When God Watches Movies

This review was written by Mockingbird intern Jeff Dillenbeck. What is the purpose of movies? […]

This review was written by Mockingbird intern Jeff Dillenbeck.

What is the purpose of movies? Is it to entertain? To communicate? I’ve typically seen movies as meant to be artistic expressions (especially after seeing most of the best picture Oscar nominees, this past year), works that evoke emotion or relay something about the human experience in way that the written word can’t quite capture. Like other the other art forms, film has the power to move its human audience—to provoke thought, to encourage, to empower.

But what do movies have to say to the divine?

That’s what film critic Josh Larsen (of the podcast Filmspotting) asks in his new book Movies Are Prayers. Larsen takes takes film theory to the cosmos as he suggests that there is a spiritual element in both the creation and enjoyment of movies—that film often fulfills the same functions as prayer. Prayer, as Larsen sees it, is human instinct, recognition of good and evil, “wonderings and wanderings of the sublime and sorrowful,” and he points out that movies function in a similar way. From Silence of the Lambs to The Muppets, movies communicate our experiences, not only to one another, but also to God. Using specific movies as examples, ranging from Criterion classics to recent rom-coms, Larsen artfully explores the various purposes of prayer through the lens of film.
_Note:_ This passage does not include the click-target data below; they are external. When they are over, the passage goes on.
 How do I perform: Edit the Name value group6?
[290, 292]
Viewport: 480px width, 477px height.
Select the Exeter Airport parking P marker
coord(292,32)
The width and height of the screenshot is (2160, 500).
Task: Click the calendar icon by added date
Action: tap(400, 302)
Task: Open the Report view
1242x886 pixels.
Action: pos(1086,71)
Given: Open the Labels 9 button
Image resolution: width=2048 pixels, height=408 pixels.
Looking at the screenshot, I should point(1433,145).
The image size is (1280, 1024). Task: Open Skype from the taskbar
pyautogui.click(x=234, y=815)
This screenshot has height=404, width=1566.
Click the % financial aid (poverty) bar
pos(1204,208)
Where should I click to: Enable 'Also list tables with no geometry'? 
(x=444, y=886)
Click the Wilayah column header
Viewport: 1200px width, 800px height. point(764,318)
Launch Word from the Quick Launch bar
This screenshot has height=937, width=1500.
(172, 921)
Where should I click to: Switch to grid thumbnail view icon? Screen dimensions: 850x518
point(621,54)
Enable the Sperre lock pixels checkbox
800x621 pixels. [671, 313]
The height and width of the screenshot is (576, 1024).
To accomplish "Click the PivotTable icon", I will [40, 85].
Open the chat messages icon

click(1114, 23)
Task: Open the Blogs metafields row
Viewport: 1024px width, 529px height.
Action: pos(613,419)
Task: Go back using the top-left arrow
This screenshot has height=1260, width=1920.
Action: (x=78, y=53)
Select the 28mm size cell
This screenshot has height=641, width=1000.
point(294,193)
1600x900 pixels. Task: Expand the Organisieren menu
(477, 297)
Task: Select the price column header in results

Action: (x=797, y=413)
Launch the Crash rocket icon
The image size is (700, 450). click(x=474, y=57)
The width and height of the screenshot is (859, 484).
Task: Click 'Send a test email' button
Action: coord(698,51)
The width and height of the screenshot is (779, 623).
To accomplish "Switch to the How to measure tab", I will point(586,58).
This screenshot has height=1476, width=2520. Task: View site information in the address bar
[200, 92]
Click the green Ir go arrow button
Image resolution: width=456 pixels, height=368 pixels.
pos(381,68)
Here are some of my favorite quotes from Movie Are Prayers:

“Our prayers, too, are imperfect. Some of them might be rated R. They are offered by fallen creatures, so they are by nature fallen as well. Set aside any stained-glass image of prayer and consider how they often look in everyday life. We’re distracted when we pray. We pray for the wrong things. We use the wrong words. I—far too often and like the disciples—fall asleep. What we offer are not golden gems of shiny spirituality but messy expressions that reflect the brokenness out of which we’re born. The same can be said of cinema. Movies also represent the efforts of fallen creatures who have imperfections of all kinds, moral and otherwise.”

“God uses story to communicate his very nature to us, as well as his plan for the world. We, in turn, use story to make sense of our experience within his narrative. And so our prayers, including those uttered in the movies we watch, always fall somewhere along God’s timeline.

“I hope a few things: that movies, at their most potent, are not diversions or products or even works of art, but prayerful gestures received by God; that we best honor movies when we allow them this potential, rather than treat them like ways to pass the time or purchases to be made or unwashed items to be dissected according to an arbitrary moral code; and that no matter what our response, God still watches them with a heart that is both righteous and merciful.

As we watch films, then, let’s enter the theater as we would a sanctuary where a prayer is about to be offered. Let’s listen to the prayer carefully and graciously before we add our own words. Let’s be a congregation, not a censor board. Let’s be open to the possibility that as movie watchers, we’re privileged eavesdroppers on a dialogue between God and the creative beings he made.”